Portfolio Diversification

Can rare coins be confiscated?

In 1933, F.D.R. decided that no more gold coins would be produced in the U.S. and that all gold coins held by U.S. citizens should be turned in. He prevailed on the "no gold coins" issue but lost on requiring our citizens to turn in their rare gold coins.

The Bretton Woods, New Hampshire Monetary Conference changed this presidential opinion into law. In essence, the President definitely has the power to ban the private ownership of gold in the U.S., including gold bullion and gold bullion coins. However, and most importantly, he does not have the authority over rare gold coins. Thus, rare coins are protected from presidential "whim" by written law.

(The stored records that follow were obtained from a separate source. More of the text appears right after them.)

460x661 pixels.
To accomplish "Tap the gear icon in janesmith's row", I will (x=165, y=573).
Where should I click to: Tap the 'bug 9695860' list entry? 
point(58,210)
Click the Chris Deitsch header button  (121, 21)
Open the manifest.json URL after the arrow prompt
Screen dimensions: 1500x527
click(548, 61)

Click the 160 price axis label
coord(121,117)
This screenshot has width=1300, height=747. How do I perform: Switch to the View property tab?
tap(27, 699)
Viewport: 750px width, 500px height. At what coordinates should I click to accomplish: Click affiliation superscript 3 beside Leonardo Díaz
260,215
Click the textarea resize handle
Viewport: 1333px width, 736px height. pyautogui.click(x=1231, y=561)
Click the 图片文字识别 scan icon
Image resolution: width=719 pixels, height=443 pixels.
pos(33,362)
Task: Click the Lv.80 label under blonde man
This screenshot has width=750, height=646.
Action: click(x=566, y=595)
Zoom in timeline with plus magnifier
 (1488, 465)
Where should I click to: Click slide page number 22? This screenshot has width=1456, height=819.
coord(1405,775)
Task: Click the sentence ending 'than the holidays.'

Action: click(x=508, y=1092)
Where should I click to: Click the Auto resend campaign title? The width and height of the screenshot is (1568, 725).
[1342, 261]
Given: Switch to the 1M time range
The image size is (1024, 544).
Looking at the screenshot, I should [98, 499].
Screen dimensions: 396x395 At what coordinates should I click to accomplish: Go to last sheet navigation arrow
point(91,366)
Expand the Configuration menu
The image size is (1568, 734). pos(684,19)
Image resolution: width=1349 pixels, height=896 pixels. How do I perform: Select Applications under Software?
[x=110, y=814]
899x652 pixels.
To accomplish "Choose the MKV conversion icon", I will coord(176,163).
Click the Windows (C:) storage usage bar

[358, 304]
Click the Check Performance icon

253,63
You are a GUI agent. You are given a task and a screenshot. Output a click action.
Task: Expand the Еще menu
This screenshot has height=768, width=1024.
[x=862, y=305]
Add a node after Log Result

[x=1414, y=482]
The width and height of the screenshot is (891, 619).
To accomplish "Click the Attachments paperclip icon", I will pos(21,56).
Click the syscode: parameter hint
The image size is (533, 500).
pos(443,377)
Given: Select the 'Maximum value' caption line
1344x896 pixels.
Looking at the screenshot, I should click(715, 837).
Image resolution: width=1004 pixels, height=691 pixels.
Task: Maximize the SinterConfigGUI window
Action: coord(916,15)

In other words, if the President decides that our citizens cannot own gold in any form (except jewelry) it is illegal from that point on and punishable by up to five years in jail. However, it would take an act of Congress to change the laws governing rare coins. This is highly unlikely as F.D.R. was one of our most powerful presidents and he failed to confiscate our gold coins. In those days there were only several hundred thousand collectors whereas today there are nearly 20,000,000 collectors and investors with proportionally increased political clout.

The key date to remember concerning confiscation is 1934. Any gold coin struck before 1934 is immune from presidential confiscation. It doesn't matter if it is an ancient Greek coin or a U.S. coin. However, the date struck is the determinant, not the date of the coin. The Austrian 100 Koronas are dated 1915 but produced today; they are official restrikes but are also subject to presidential confiscation.

It is only a matter of time before the President calls in gold once again. If not the current President, perhaps the next.